First-instance law court in Norway

Romerike and Glåmdal District Court (Romerike og Glåmdal tingrett) is a district court located in Innlandet and Akershus counties in Norway. This court is based at three different courthouses which are located in Eidsvoll, Kongsvinger, and Lillestrøm. The court serves the southeastern part of Innlandet county and the northern part of Akershus county. The court is subordinate to the Eidsivating Court of Appeal. The court accepts cases from 16 municipalities as follows:

- The courthouse in Kongsvinger accepts cases from the municipalities of Eidskog, Grue, Kongsvinger, Nord-Odal, and Sør-Odal.
- The courthouse in Eidsvoll accepts cases from the municipalities of Eidsvoll, Hurdal, Nannestad, Nes, and Ullensaker.
- The courthouse in Lillestrøm accepts cases from the municipalities of Aurskog-Høland, Gjerdrum, Lillestrøm, Lørenskog, Nittedal, and Rælingen.
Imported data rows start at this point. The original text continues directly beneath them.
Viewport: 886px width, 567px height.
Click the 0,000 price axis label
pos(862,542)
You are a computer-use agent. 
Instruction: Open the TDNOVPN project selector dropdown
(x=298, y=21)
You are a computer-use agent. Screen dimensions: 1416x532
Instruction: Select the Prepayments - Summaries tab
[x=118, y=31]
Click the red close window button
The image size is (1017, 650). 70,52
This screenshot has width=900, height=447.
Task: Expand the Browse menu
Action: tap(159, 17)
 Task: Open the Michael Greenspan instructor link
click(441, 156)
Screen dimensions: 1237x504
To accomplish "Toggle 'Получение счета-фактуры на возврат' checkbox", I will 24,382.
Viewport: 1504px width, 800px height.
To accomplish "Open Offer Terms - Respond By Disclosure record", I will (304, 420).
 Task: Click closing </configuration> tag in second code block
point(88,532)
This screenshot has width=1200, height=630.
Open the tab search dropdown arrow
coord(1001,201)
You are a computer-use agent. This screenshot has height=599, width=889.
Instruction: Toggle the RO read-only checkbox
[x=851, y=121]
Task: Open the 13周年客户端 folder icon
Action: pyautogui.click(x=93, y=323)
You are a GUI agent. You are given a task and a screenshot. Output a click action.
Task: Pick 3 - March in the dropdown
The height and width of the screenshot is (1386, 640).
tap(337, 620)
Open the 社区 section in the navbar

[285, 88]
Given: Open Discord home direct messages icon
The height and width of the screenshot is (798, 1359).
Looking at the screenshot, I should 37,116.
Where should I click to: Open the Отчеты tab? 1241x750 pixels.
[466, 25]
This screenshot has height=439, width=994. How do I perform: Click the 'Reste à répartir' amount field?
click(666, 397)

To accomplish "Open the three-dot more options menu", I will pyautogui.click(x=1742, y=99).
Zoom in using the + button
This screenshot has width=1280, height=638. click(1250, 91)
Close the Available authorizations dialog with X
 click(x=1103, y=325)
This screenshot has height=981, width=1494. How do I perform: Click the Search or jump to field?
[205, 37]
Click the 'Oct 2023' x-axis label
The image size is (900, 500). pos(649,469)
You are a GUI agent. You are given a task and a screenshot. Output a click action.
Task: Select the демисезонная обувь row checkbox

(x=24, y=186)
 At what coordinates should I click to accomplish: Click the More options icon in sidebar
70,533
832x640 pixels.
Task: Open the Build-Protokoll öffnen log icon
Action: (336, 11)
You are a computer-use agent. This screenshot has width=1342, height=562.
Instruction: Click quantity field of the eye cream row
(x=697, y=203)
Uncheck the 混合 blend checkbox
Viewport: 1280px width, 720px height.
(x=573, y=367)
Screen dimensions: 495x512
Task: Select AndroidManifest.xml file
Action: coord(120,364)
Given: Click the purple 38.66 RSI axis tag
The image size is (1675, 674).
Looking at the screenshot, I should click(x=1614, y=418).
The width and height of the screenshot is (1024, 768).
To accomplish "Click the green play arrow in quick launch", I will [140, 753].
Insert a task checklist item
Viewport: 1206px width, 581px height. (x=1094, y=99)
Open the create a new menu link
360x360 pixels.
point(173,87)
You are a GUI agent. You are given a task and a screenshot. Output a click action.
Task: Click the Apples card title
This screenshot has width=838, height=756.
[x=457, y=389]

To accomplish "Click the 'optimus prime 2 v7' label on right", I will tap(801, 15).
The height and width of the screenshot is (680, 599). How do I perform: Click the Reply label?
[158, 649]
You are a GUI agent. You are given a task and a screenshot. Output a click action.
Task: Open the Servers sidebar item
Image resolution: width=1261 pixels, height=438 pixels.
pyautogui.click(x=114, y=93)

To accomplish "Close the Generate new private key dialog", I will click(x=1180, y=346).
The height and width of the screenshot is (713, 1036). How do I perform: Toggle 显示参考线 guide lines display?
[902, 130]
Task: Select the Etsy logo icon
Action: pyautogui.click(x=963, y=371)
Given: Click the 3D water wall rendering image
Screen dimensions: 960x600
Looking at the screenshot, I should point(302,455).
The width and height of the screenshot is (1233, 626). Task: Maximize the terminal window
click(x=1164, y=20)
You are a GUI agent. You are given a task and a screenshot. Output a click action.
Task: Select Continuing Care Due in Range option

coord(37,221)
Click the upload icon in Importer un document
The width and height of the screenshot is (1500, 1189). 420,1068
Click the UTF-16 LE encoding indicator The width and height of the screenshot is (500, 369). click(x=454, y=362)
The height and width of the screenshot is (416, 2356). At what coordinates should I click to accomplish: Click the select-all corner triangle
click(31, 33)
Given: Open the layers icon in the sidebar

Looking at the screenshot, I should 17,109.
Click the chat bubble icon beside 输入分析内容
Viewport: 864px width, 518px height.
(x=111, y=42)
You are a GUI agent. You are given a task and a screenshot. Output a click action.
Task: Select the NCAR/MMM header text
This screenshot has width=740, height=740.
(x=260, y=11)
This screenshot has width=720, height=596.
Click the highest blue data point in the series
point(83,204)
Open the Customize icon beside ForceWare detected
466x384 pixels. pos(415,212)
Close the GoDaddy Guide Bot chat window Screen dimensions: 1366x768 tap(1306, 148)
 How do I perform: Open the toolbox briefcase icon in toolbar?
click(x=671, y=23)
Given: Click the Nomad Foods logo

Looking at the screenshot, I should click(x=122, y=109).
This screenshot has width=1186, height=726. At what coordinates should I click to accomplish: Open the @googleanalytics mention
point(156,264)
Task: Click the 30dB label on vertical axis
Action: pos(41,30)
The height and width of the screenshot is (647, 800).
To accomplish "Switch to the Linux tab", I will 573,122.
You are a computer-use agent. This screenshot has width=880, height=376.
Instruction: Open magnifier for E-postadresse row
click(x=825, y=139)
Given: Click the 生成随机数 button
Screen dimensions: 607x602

The court is led by a chief judge (sorenskriver) and several other judges. The court is a court of first instance. Its judicial duties are mainly to settle criminal cases and to resolve civil litigation as well as bankruptcy. The administration and registration tasks of the court include death registration, issuing certain certificates, performing duties of a notary public, and officiating civil wedding ceremonies. Cases from this court are heard by a combination of professional judges and lay judges. Cases from this district court may be appealed to the Eidsivating Court of Appeal.

==History==
This court was established on 26 April 2021 after the old Glåmdal District Court, Nedre Romerike District Court, and Øvre Romerike District Court were all merged into one court. The new district court system continues to use the courthouses from the predecessor courts.